EXERCISE GOAL:
In the records below, copy the line that contains "Contact Us (31, 2387)" and each line after it, word for word, through the last.

*** Opening of PROVIDED RECORDS ***

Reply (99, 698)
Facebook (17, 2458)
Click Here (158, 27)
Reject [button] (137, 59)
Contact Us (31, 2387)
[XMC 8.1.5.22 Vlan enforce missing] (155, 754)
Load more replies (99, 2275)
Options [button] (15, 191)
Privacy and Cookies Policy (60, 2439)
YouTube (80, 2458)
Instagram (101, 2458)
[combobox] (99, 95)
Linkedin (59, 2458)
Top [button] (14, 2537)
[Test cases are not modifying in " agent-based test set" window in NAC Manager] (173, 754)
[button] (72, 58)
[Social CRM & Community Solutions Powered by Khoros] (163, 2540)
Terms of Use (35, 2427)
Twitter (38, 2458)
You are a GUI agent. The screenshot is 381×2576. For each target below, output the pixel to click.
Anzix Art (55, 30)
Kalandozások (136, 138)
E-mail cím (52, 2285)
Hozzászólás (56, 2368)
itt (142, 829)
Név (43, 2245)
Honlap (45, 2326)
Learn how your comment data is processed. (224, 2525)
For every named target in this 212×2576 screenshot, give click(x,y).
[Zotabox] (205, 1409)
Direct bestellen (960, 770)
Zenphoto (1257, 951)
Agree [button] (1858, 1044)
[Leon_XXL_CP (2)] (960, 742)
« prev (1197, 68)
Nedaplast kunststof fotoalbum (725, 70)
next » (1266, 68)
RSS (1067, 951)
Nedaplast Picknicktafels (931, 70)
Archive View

*** Close of PROVIDED RECORDS ***

SOLUTION FOR THIS PROBLEM:
Contact Us (31, 2387)
[XMC 8.1.5.22 Vlan enforce missing] (155, 754)
Load more replies (99, 2275)
Options [button] (15, 191)
Privacy and Cookies Policy (60, 2439)
YouTube (80, 2458)
Instagram (101, 2458)
[combobox] (99, 95)
Linkedin (59, 2458)
Top [button] (14, 2537)
[Test cases are not modifying in " agent-based test set" window in NAC Manager] (173, 754)
[button] (72, 58)
[Social CRM & Community Solutions Powered by Khoros] (163, 2540)
Terms of Use (35, 2427)
Twitter (38, 2458)
You are a GUI agent. The screenshot is 381×2576. For each target below, output the pixel to click.
Anzix Art (55, 30)
Kalandozások (136, 138)
E-mail cím (52, 2285)
Hozzászólás (56, 2368)
itt (142, 829)
Név (43, 2245)
Honlap (45, 2326)
Learn how your comment data is processed. (224, 2525)
For every named target in this 212×2576 screenshot, give click(x,y).
[Zotabox] (205, 1409)
Direct bestellen (960, 770)
Zenphoto (1257, 951)
Agree [button] (1858, 1044)
[Leon_XXL_CP (2)] (960, 742)
« prev (1197, 68)
Nedaplast kunststof fotoalbum (725, 70)
next » (1266, 68)
RSS (1067, 951)
Nedaplast Picknicktafels (931, 70)
Archive View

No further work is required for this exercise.